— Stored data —

━━━━━━━━━━━━━━━━━━━━━━━━━━━━━━

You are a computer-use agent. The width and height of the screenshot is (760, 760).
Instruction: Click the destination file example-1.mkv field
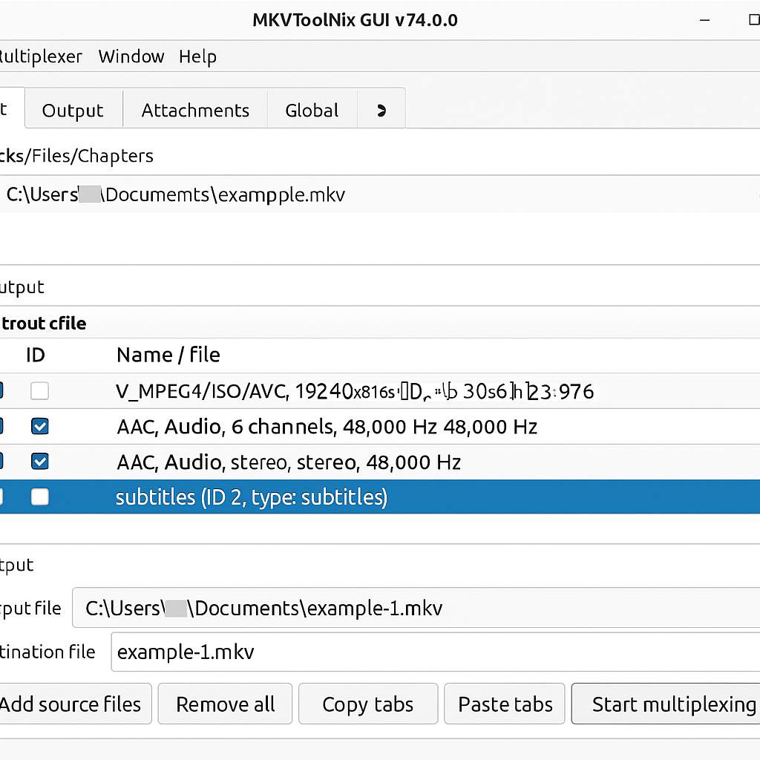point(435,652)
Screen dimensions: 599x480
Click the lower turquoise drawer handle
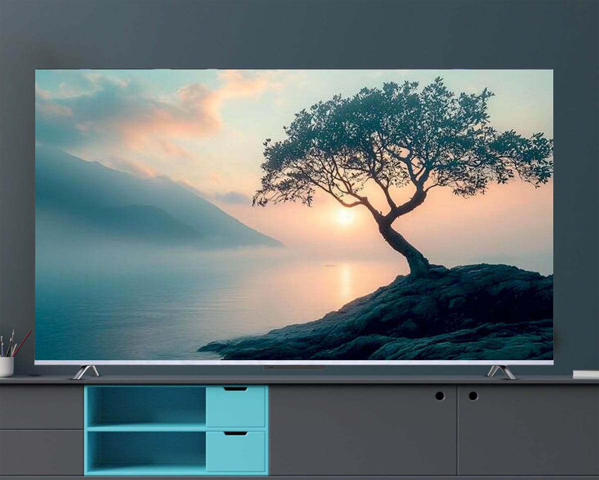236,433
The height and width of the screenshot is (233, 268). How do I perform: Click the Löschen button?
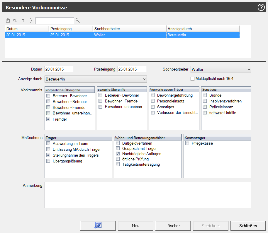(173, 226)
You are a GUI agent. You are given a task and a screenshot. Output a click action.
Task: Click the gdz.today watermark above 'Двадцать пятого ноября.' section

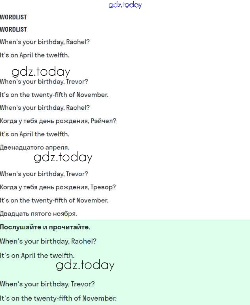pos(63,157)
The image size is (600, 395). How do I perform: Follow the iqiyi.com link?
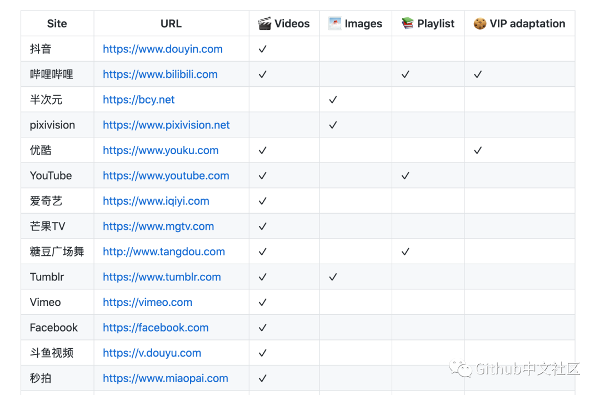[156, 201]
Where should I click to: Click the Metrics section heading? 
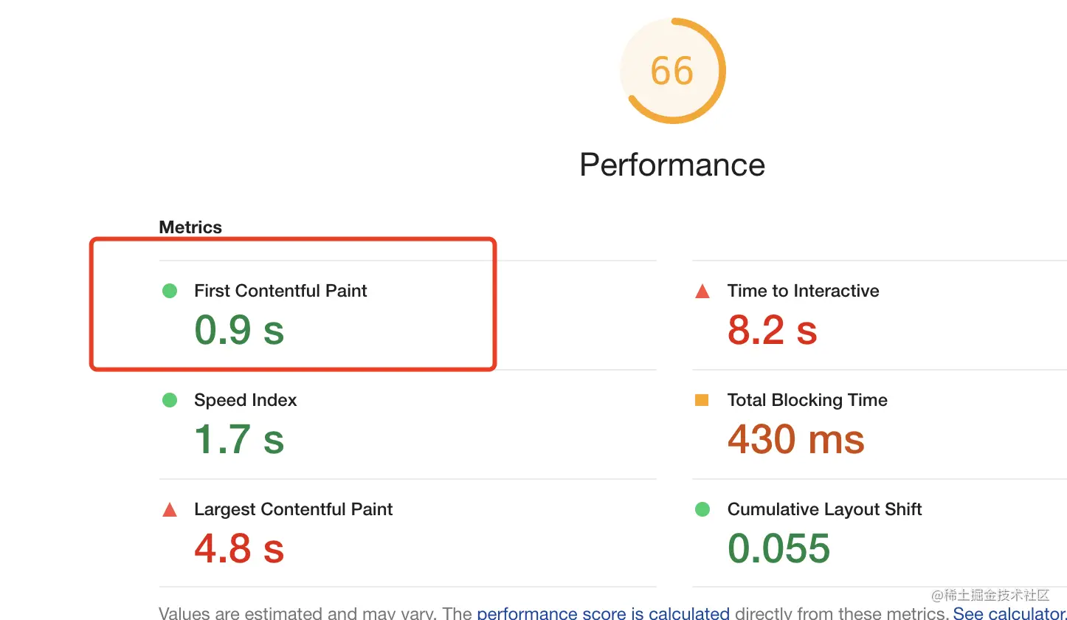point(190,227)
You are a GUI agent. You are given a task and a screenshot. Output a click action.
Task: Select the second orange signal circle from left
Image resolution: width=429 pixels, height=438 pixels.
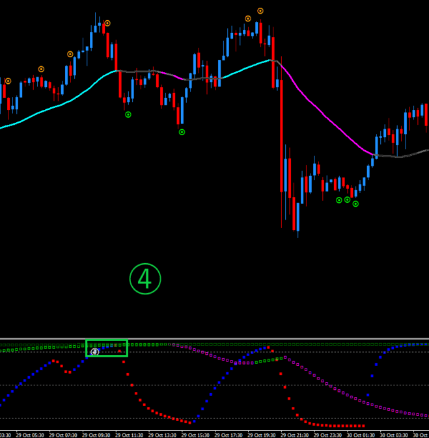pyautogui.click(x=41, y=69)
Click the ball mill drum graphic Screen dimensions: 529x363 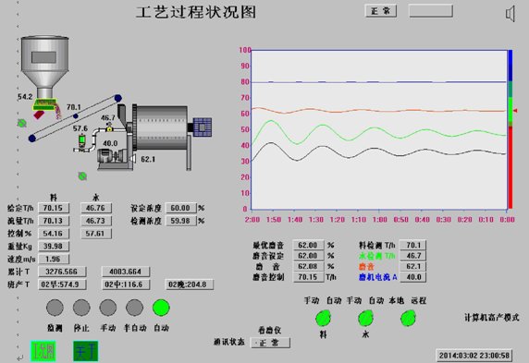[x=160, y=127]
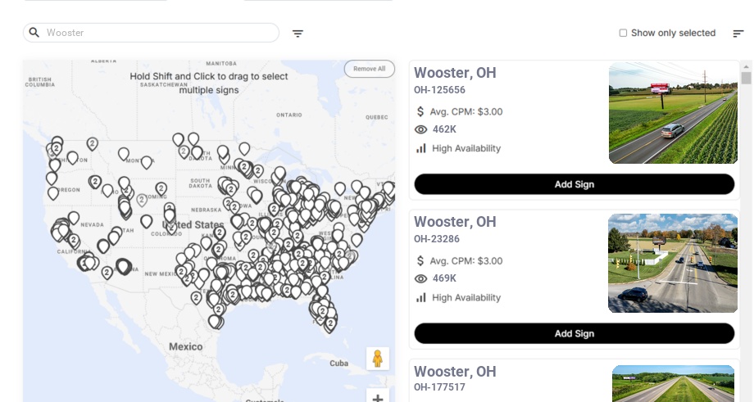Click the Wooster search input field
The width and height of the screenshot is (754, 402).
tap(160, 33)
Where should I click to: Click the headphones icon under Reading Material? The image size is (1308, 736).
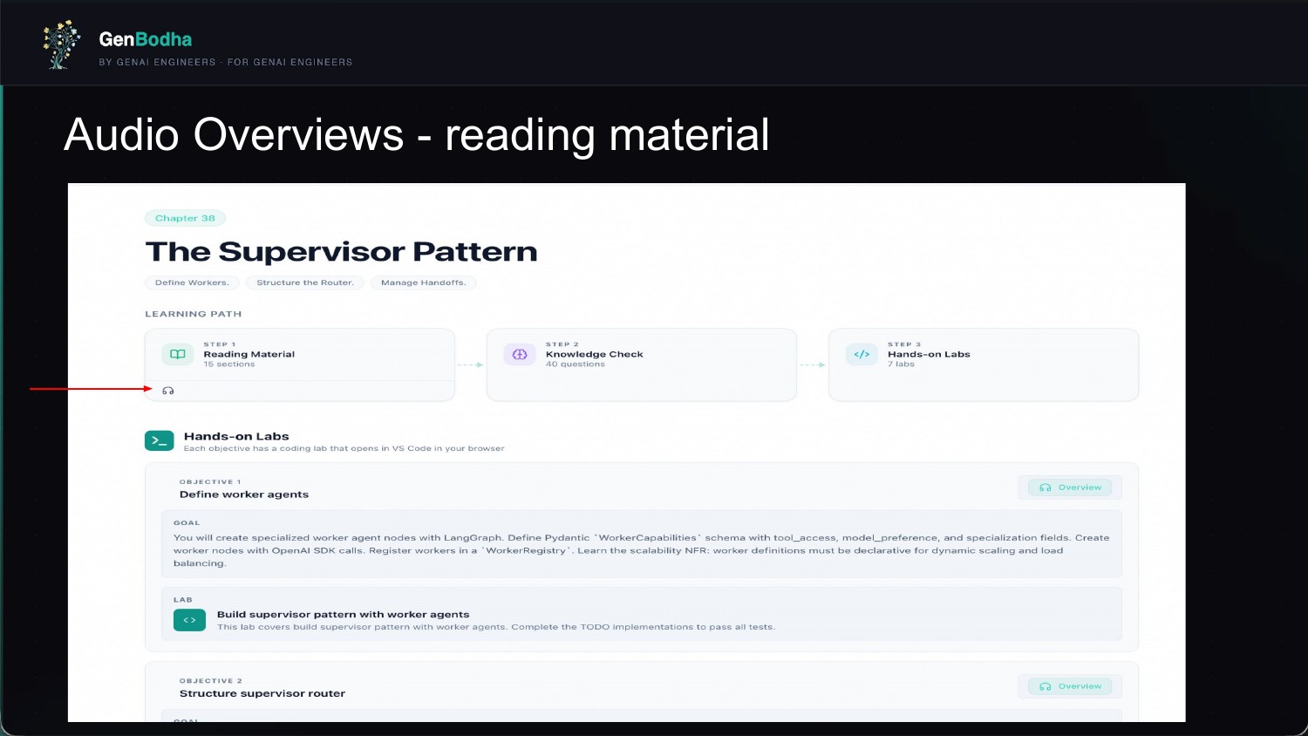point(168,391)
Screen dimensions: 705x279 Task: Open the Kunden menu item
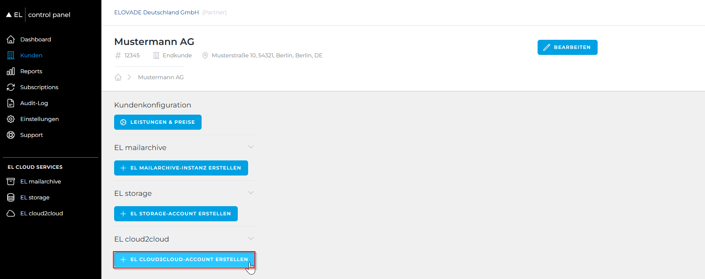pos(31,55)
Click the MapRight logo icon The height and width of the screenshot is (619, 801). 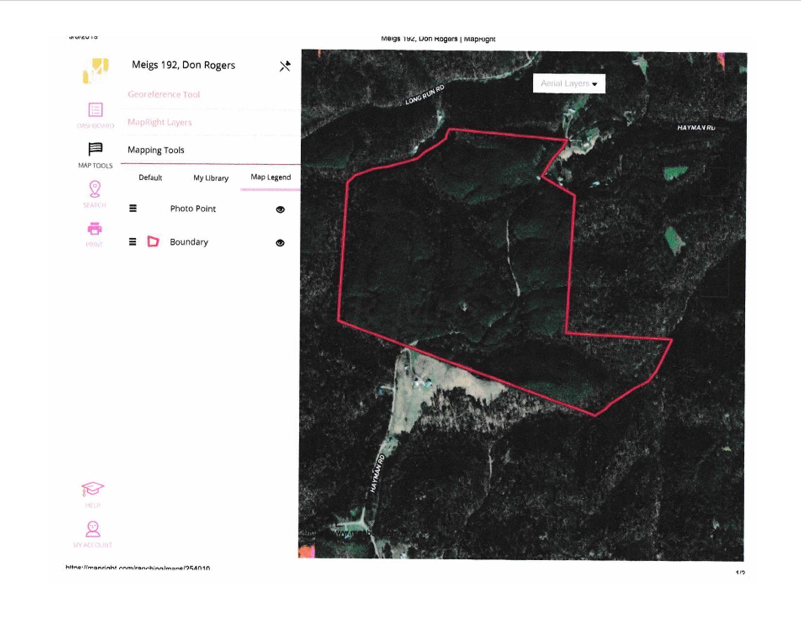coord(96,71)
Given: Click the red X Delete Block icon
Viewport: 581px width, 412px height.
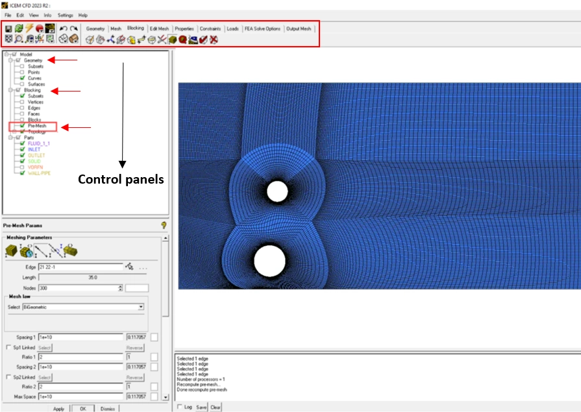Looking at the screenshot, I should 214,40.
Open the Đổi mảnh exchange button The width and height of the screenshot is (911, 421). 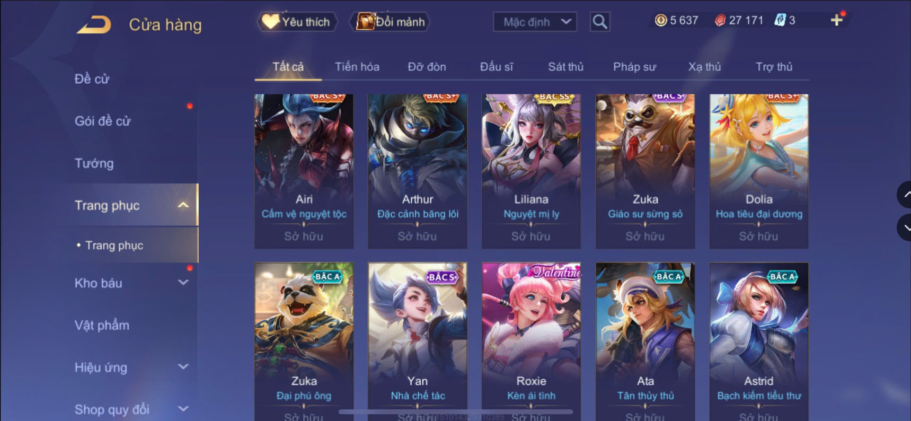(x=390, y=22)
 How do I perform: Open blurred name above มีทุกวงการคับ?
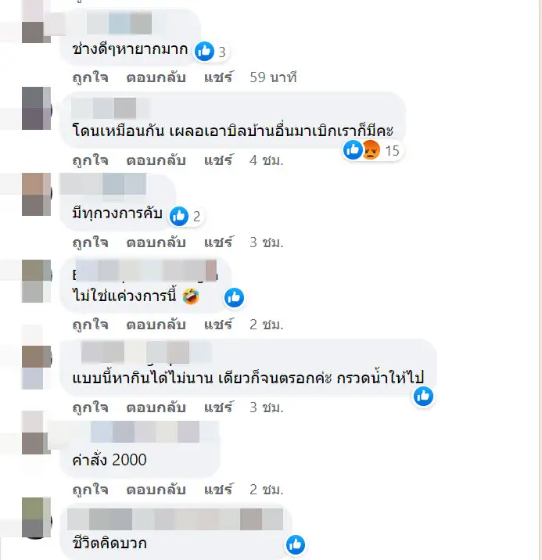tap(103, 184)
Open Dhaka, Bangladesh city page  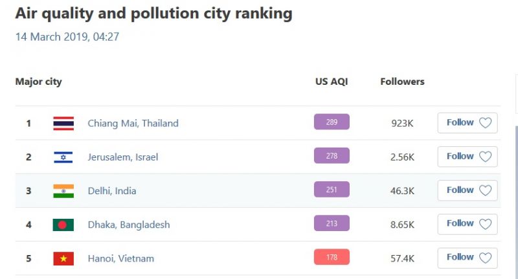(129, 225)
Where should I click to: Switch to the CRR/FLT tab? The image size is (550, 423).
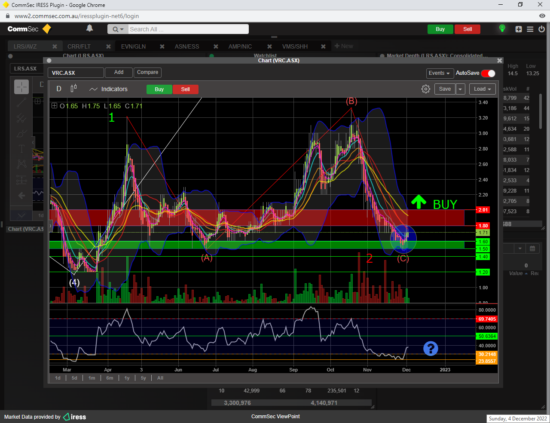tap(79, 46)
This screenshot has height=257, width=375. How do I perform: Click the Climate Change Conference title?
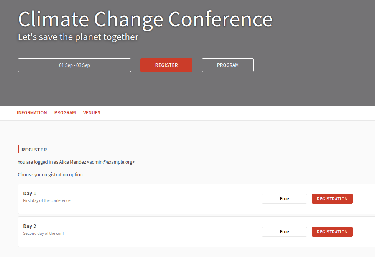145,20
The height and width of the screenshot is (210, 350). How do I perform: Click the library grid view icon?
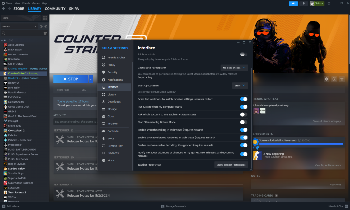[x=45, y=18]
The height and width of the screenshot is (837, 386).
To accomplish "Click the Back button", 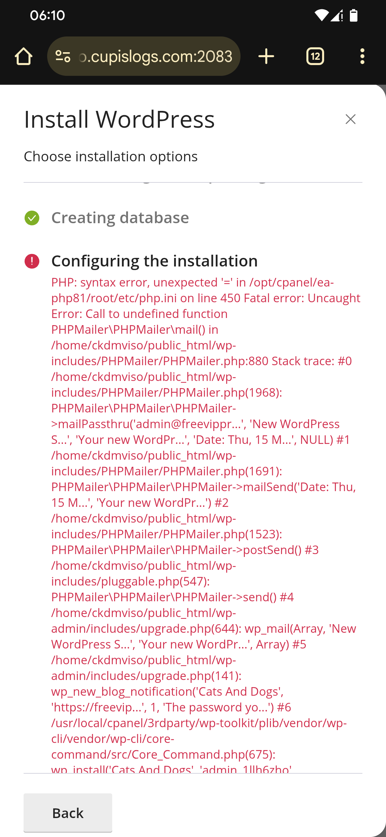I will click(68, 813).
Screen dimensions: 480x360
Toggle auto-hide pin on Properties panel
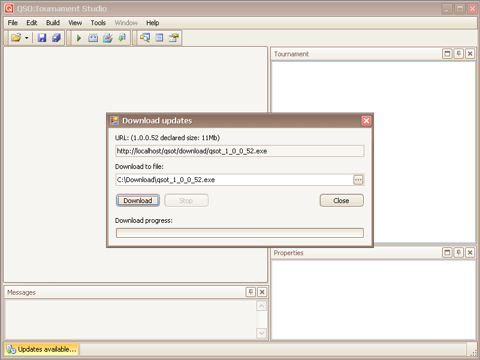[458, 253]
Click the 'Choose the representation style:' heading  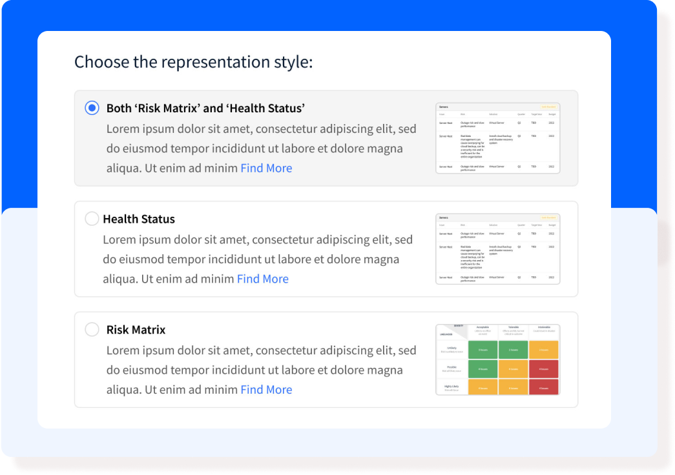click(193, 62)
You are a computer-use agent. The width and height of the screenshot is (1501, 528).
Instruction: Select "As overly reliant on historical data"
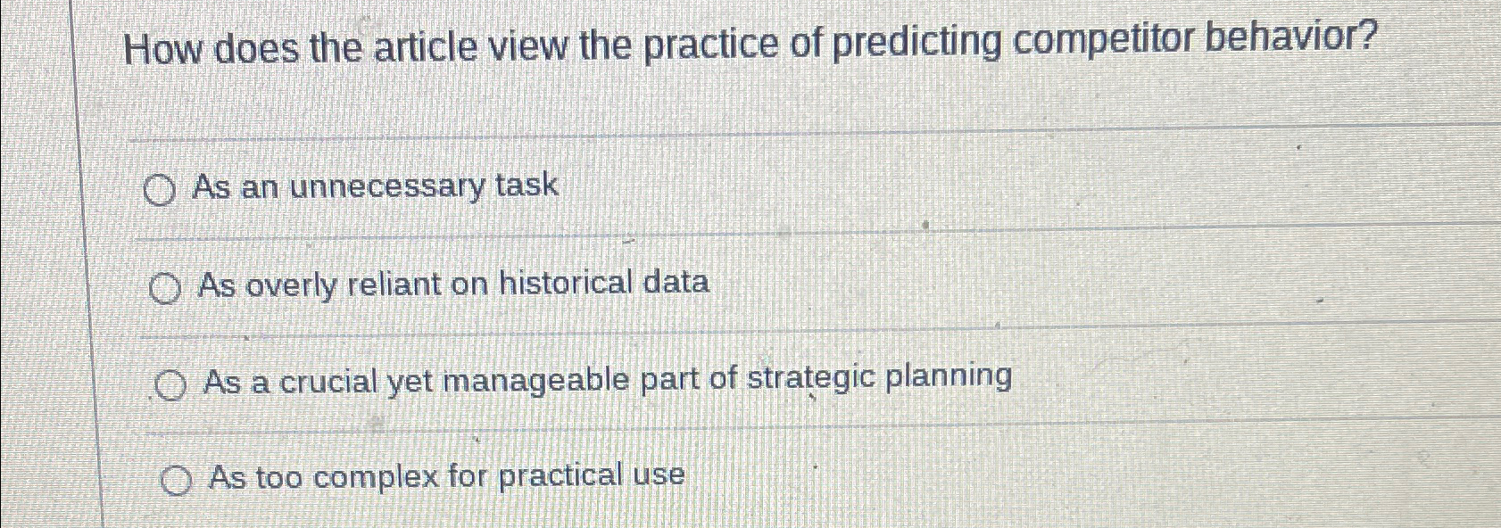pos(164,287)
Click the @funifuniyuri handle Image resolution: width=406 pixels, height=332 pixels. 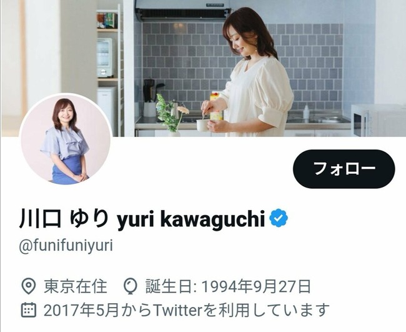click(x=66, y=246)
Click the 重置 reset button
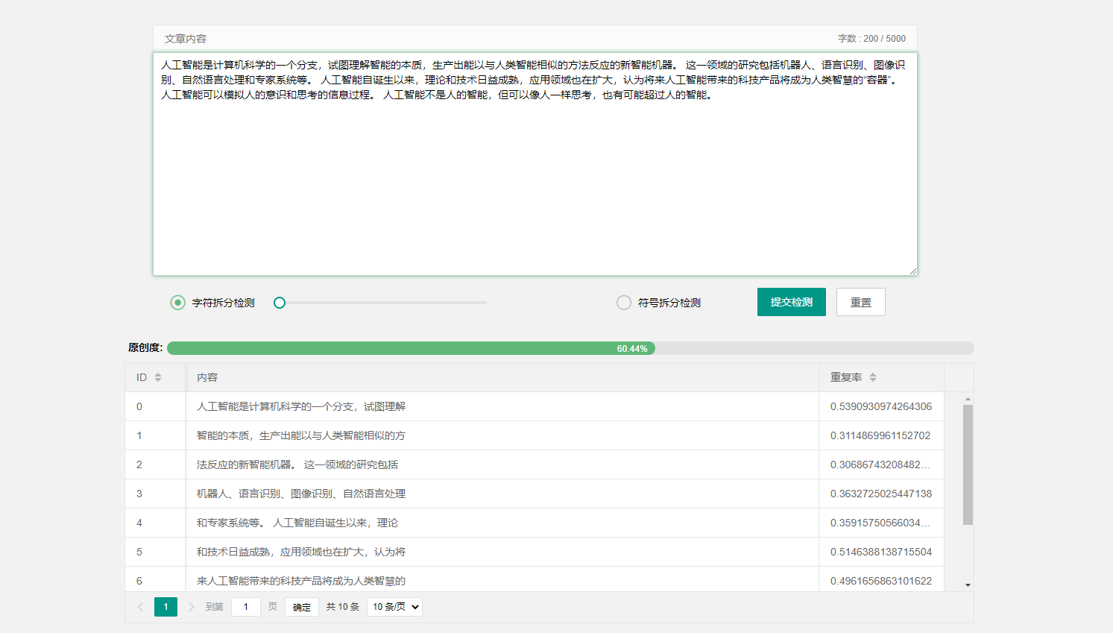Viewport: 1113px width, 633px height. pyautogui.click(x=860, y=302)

━━━━━━━━━━━━━━━━━━━━━━━━━━━━━━

— Your assignment —
Looking at the records above, say how many lines contain the string "computer". Give the number and no other words.

— Your solution —
2